Copy out all the entries below, word for word.
[EXERCISE MATERIAL Boundary: Start]
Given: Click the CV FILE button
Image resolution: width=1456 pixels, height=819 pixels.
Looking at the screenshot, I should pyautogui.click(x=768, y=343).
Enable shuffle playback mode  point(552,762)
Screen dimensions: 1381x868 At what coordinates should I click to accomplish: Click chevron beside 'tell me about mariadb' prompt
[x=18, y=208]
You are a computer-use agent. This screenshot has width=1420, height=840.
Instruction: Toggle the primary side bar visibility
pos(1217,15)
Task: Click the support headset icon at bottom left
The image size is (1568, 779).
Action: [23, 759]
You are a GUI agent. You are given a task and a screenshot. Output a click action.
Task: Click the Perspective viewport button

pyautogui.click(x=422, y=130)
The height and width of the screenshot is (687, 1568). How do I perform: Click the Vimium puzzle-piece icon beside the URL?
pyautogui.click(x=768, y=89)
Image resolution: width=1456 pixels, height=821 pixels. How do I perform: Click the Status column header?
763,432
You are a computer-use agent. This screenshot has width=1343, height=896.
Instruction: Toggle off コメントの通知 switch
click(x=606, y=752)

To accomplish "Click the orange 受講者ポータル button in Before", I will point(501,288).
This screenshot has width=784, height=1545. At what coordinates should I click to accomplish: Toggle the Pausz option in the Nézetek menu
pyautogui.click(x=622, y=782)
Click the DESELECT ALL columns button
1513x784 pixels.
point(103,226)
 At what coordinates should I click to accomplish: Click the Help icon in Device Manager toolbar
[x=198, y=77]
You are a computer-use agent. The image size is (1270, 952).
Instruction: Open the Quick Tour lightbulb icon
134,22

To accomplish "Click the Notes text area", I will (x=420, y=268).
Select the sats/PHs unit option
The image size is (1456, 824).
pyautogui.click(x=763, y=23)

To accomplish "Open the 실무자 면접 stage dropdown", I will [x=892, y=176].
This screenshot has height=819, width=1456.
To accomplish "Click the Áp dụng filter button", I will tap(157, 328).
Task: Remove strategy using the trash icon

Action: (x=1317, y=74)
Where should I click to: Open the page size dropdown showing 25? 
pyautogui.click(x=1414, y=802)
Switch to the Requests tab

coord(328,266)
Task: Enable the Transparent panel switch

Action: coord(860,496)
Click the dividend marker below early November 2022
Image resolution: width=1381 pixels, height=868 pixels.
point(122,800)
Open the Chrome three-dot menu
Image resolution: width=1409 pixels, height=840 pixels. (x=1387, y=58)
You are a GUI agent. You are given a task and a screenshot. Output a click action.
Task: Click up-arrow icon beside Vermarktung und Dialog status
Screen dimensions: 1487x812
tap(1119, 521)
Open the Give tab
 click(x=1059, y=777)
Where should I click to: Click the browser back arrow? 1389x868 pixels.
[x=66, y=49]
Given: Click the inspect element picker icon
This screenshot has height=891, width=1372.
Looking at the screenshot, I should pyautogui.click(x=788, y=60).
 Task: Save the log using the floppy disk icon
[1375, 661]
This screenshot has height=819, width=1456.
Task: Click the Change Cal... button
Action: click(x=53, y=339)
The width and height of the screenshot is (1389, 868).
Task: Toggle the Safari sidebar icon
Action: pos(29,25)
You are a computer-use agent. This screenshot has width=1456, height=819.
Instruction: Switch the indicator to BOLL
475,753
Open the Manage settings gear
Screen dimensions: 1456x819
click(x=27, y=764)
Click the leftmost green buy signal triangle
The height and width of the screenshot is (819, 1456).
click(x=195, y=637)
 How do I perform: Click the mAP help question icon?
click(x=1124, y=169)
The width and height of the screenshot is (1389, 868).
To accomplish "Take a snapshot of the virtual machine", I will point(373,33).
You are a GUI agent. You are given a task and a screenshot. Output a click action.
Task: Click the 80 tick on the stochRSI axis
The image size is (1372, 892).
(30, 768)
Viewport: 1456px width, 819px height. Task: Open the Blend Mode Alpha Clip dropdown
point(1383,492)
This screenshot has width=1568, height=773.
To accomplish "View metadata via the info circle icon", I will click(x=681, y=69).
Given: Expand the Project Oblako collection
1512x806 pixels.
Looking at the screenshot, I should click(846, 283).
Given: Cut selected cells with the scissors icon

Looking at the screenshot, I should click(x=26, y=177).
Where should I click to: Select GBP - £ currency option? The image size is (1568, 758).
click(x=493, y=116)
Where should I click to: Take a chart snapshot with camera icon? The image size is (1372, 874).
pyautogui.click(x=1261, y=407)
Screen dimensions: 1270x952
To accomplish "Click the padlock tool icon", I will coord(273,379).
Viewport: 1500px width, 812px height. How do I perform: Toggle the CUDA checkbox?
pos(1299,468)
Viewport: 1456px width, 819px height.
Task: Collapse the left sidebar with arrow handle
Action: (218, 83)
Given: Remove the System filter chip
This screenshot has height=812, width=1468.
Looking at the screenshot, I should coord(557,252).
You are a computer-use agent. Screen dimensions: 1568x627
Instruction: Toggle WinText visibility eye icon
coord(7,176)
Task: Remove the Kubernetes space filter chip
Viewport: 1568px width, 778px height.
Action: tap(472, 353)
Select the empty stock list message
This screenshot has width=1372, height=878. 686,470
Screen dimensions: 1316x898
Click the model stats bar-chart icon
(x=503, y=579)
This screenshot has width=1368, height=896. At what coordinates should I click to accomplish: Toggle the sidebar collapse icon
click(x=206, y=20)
[EXERCISE MATERIAL Boundary: End]
[EXERCISE SOLUTION]
Given: Click the CV FILE button
Image resolution: width=1456 pixels, height=819 pixels.
Looking at the screenshot, I should pyautogui.click(x=768, y=343).
Enable shuffle playback mode  point(552,762)
Screen dimensions: 1381x868 At what coordinates should I click to accomplish: Click chevron beside 'tell me about mariadb' prompt
[x=18, y=208]
You are a computer-use agent. This screenshot has width=1420, height=840.
Instruction: Toggle the primary side bar visibility
pos(1217,15)
Task: Click the support headset icon at bottom left
The image size is (1568, 779).
Action: [23, 759]
You are a GUI agent. You are given a task and a screenshot. Output a click action.
Task: Click the Perspective viewport button

pyautogui.click(x=422, y=130)
The height and width of the screenshot is (687, 1568). How do I perform: Click the Vimium puzzle-piece icon beside the URL?
pyautogui.click(x=768, y=89)
Image resolution: width=1456 pixels, height=821 pixels. How do I perform: Click the Status column header?
763,432
You are a computer-use agent. This screenshot has width=1343, height=896.
Instruction: Toggle off コメントの通知 switch
click(x=606, y=752)

To accomplish "Click the orange 受講者ポータル button in Before", I will point(501,288).
This screenshot has width=784, height=1545. At what coordinates should I click to accomplish: Toggle the Pausz option in the Nézetek menu
pyautogui.click(x=622, y=782)
Click the DESELECT ALL columns button
1513x784 pixels.
point(103,226)
 At what coordinates should I click to accomplish: Click the Help icon in Device Manager toolbar
[x=198, y=77]
You are a computer-use agent. The image size is (1270, 952).
Instruction: Open the Quick Tour lightbulb icon
134,22

To accomplish "Click the Notes text area", I will (x=420, y=268).
Select the sats/PHs unit option
The image size is (1456, 824).
pyautogui.click(x=763, y=23)

To accomplish "Open the 실무자 면접 stage dropdown", I will [x=892, y=176].
This screenshot has height=819, width=1456.
To accomplish "Click the Áp dụng filter button", I will tap(157, 328).
Task: Remove strategy using the trash icon

Action: (x=1317, y=74)
Where should I click to: Open the page size dropdown showing 25? 
pyautogui.click(x=1414, y=802)
Switch to the Requests tab

coord(328,266)
Task: Enable the Transparent panel switch

Action: coord(860,496)
Click the dividend marker below early November 2022
Image resolution: width=1381 pixels, height=868 pixels.
point(122,800)
Open the Chrome three-dot menu
Image resolution: width=1409 pixels, height=840 pixels. (x=1387, y=58)
You are a GUI agent. You are given a task and a screenshot. Output a click action.
Task: Click up-arrow icon beside Vermarktung und Dialog status
Screen dimensions: 1487x812
tap(1119, 521)
Open the Give tab
 click(x=1059, y=777)
Where should I click to: Click the browser back arrow? 1389x868 pixels.
[x=66, y=49]
Given: Click the inspect element picker icon
This screenshot has height=891, width=1372.
Looking at the screenshot, I should pyautogui.click(x=788, y=60).
 Task: Save the log using the floppy disk icon
[1375, 661]
This screenshot has height=819, width=1456.
Task: Click the Change Cal... button
Action: click(x=53, y=339)
The width and height of the screenshot is (1389, 868).
Task: Toggle the Safari sidebar icon
Action: pos(29,25)
You are a computer-use agent. This screenshot has width=1456, height=819.
Instruction: Switch the indicator to BOLL
475,753
Open the Manage settings gear
Screen dimensions: 1456x819
click(x=27, y=764)
Click the leftmost green buy signal triangle
The height and width of the screenshot is (819, 1456).
click(x=195, y=637)
 How do I perform: Click the mAP help question icon?
click(x=1124, y=169)
The width and height of the screenshot is (1389, 868).
To accomplish "Take a snapshot of the virtual machine", I will point(373,33).
You are a GUI agent. You are given a task and a screenshot. Output a click action.
Task: Click the 80 tick on the stochRSI axis
The image size is (1372, 892).
(30, 768)
Viewport: 1456px width, 819px height. Task: Open the Blend Mode Alpha Clip dropdown
point(1383,492)
This screenshot has width=1568, height=773.
To accomplish "View metadata via the info circle icon", I will click(x=681, y=69).
Given: Expand the Project Oblako collection
1512x806 pixels.
Looking at the screenshot, I should click(846, 283).
Given: Cut selected cells with the scissors icon

Looking at the screenshot, I should click(x=26, y=177).
Where should I click to: Select GBP - £ currency option? The image size is (1568, 758).
click(x=493, y=116)
Where should I click to: Take a chart snapshot with camera icon? The image size is (1372, 874).
pyautogui.click(x=1261, y=407)
Screen dimensions: 1270x952
To accomplish "Click the padlock tool icon", I will coord(273,379).
Viewport: 1500px width, 812px height. How do I perform: Toggle the CUDA checkbox?
pos(1299,468)
Viewport: 1456px width, 819px height.
Task: Collapse the left sidebar with arrow handle
Action: (218, 83)
Given: Remove the System filter chip
This screenshot has height=812, width=1468.
Looking at the screenshot, I should coord(557,252).
You are a computer-use agent. Screen dimensions: 1568x627
Instruction: Toggle WinText visibility eye icon
coord(7,176)
Task: Remove the Kubernetes space filter chip
Viewport: 1568px width, 778px height.
Action: tap(472, 353)
Select the empty stock list message
This screenshot has width=1372, height=878. 686,470
Screen dimensions: 1316x898
Click the model stats bar-chart icon
(x=503, y=579)
This screenshot has width=1368, height=896. At what coordinates should I click to accomplish: Toggle the sidebar collapse icon
click(x=206, y=20)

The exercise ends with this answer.